Desde hace algunos años, en el afán por saberlo todo de manera racional, la academia empezó a medir los grados de felicidad de los países. Esta tendencia, la cual define felicidad como el nivel de satisfacción que se tiene consigo mismo y el entorno, arroja datos singulares.

Actualmente, lo que se observa es que en sociedades con distintos niveles de desarrollo una parte de esa felicidad suele asociarse con la religión.

Según Adherents, sitio web especializado en estadística y geografía de las religiones, existen en el mundo 4 200 religiones, iglesias, denominaciones, confesiones, movimientos de sanación o grupos de fe de todo tipo, de los cuales solo 19 tienen más de un millón de fieles. Este boom sugiere que hay un mercado de almas en expansión, el cual está siendo satisfecho por una oferta abundante de asideros religiosos. Pero, la pregunta relevante es ¿por qué?

**LÍNEAS DE DATOS:**
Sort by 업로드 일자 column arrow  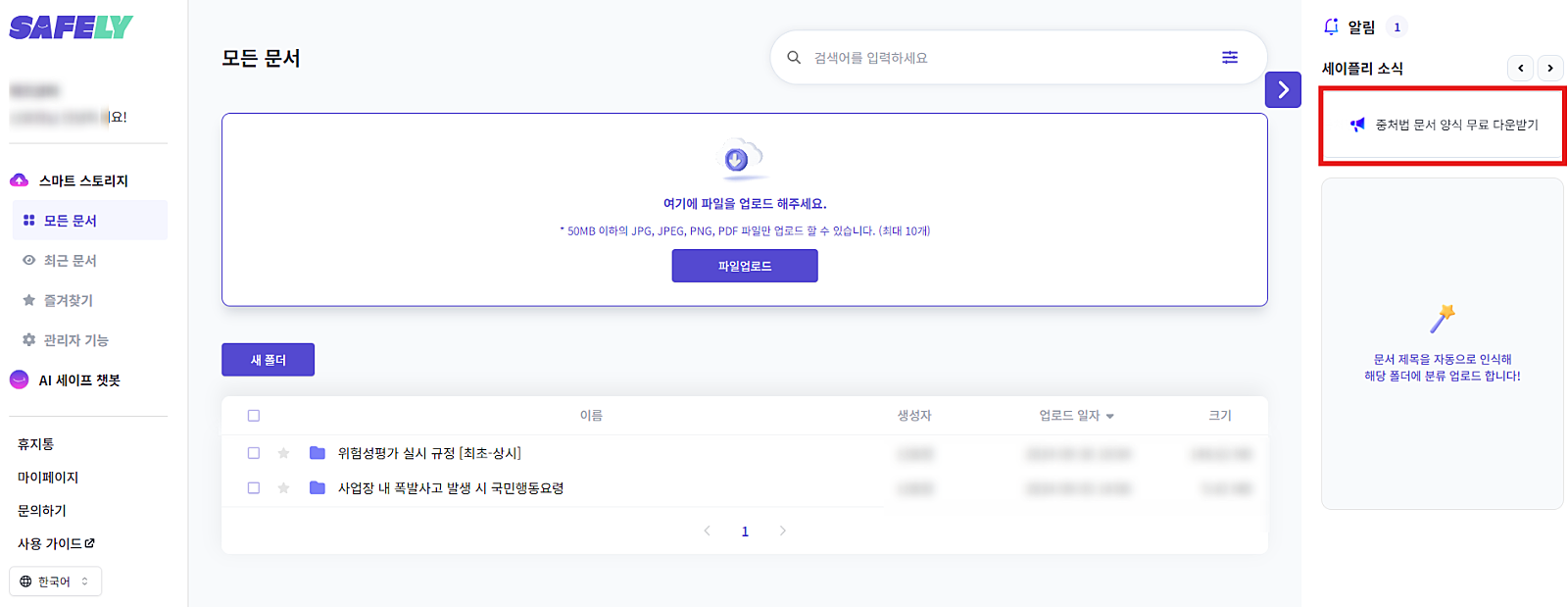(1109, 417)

* * *

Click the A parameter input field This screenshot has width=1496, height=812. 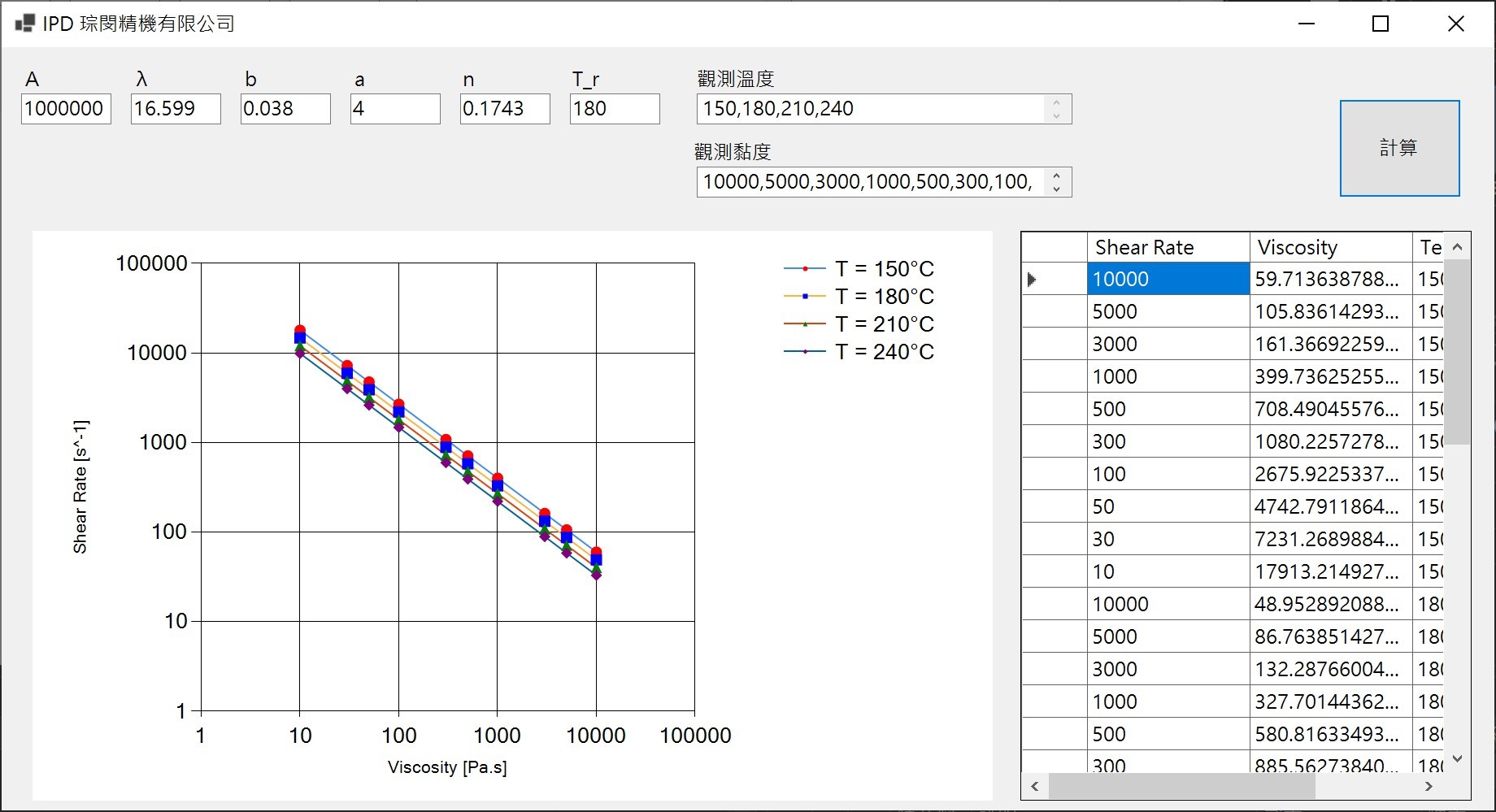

---

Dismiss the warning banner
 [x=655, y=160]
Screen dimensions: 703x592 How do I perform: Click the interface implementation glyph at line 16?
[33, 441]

**EJERCICIO PROPUESTO A:**
Reescribe el fragmento sobre la felicidad y la religión entre "Actualmente, lo que" y "es ¿por qué?", ambos incluidos, cambiando "mercado de almas" por "mercado espiritual".
**EJERCICIO PROPUESTO B:**
Escribe la continuación del fragmento sobre la felicidad y la religión a partir de su última oración.
Las líneas son material aparte e independiente del fragmento.

**RESULTADO DEL EJERCICIO A:**
Actualmente, lo que se observa es que en sociedades con distintos niveles de desarrollo una parte de esa felicidad suele asociarse con la religión.

Según Adherents, sitio web especializado en estadística y geografía de las religiones, existen en el mundo 4 200 religiones, iglesias, denominaciones, confesiones, movimientos de sanación o grupos de fe de todo tipo, de los cuales solo 19 tienen más de un millón de fieles. Este boom sugiere que hay un mercado espiritual en expansión, el cual está siendo satisfecho por una oferta abundante de asideros religiosos. Pero, la pregunta relevante es ¿por qué?

**RESULTADO DEL EJERCICIO B:**
En una perspectiva a largo plazo, el mundo del siglo XXI es mejor que hace dos o cuatro siglos: la esperanza de vida ha crecido notablemente, la salud y educación han alcanzado una cobertura y calidad mayores, el nivel de ingreso ha aumentado, el tiempo para el ocio registra incrementos importantes.

Por tanto, el pensamiento convencional diría que la gente está más satisfecha con su vida. Pero, no está claro si es así. En 1900, por ejemplo, 50 por ciento de la población mundial pertenecía a las cuatro principales religiones; un siglo después, aumentó a 64 por ciento; y para 2015, la proporción estará en 70 por ciento. Y de dos o tres centenares de religiones, ahora hay miles. Por esto, es válido preguntarse qué relación puede haber entre una vida con mayor bienestar y la expansión de las religiones.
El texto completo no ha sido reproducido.